> _Task objective_
Below are some records. Return exactly the lines from the one containing "Open the Tous les produits menu" through the one containing "Given: Expand Add Mail Account chevron", both included, and only those.

> _Data supplied_
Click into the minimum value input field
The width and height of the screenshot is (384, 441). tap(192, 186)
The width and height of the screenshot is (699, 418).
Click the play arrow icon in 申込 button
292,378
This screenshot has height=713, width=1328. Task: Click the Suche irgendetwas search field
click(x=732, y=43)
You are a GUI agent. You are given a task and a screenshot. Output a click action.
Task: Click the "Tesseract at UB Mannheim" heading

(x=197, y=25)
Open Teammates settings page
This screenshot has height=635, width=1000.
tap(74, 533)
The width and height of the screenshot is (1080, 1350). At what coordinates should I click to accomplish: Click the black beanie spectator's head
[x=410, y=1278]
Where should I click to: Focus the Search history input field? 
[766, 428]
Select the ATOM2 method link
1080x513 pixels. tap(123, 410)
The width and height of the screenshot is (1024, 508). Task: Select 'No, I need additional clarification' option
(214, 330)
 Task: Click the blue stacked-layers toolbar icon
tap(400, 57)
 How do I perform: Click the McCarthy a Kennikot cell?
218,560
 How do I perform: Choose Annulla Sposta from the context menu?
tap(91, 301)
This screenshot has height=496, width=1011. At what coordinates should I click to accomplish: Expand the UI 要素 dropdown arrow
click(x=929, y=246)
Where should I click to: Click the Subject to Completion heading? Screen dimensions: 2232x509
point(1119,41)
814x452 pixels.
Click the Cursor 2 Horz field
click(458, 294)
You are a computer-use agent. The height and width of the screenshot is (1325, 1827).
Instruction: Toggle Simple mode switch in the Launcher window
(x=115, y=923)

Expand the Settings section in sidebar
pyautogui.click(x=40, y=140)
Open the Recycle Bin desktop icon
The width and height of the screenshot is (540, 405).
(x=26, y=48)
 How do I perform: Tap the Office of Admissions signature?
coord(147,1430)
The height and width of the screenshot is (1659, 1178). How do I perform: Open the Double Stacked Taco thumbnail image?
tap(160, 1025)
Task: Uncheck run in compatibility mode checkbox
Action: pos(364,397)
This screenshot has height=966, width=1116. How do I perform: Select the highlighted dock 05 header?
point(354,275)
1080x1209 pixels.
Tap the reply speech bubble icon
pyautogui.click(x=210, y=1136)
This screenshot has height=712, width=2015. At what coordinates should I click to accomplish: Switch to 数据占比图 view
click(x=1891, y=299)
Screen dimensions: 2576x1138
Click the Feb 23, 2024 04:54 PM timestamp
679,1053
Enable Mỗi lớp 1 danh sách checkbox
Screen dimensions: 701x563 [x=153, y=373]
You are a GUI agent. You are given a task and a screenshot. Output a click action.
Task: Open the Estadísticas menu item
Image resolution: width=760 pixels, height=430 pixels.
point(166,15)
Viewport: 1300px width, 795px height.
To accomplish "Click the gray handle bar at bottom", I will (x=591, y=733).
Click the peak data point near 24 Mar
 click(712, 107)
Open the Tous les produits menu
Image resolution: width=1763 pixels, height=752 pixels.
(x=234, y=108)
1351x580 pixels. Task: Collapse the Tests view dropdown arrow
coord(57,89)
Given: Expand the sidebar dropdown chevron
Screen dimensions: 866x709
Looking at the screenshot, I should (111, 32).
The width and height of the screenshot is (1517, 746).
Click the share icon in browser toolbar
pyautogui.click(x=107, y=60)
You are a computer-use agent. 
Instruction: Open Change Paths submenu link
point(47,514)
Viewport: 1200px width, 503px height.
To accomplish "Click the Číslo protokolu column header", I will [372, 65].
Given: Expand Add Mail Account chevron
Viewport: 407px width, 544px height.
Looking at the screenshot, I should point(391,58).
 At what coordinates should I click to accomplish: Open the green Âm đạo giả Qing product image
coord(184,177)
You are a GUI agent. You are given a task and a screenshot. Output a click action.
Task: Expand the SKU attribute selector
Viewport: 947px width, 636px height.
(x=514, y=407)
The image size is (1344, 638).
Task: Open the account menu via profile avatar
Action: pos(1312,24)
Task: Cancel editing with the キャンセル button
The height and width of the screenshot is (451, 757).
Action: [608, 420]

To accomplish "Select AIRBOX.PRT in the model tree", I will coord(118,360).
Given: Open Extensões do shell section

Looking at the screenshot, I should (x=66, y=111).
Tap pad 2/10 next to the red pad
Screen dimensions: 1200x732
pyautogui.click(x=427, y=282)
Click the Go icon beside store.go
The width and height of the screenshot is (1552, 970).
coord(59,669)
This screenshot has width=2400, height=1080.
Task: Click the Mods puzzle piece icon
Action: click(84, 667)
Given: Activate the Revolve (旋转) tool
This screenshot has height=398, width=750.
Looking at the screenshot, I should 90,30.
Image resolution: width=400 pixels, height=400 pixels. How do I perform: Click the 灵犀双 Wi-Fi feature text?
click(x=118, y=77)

> _Response for this exercise_
Open the Tous les produits menu
Image resolution: width=1763 pixels, height=752 pixels.
(x=234, y=108)
1351x580 pixels. Task: Collapse the Tests view dropdown arrow
coord(57,89)
Given: Expand the sidebar dropdown chevron
Screen dimensions: 866x709
Looking at the screenshot, I should (111, 32).
The width and height of the screenshot is (1517, 746).
Click the share icon in browser toolbar
pyautogui.click(x=107, y=60)
You are a computer-use agent. 
Instruction: Open Change Paths submenu link
point(47,514)
Viewport: 1200px width, 503px height.
To accomplish "Click the Číslo protokolu column header", I will [372, 65].
Given: Expand Add Mail Account chevron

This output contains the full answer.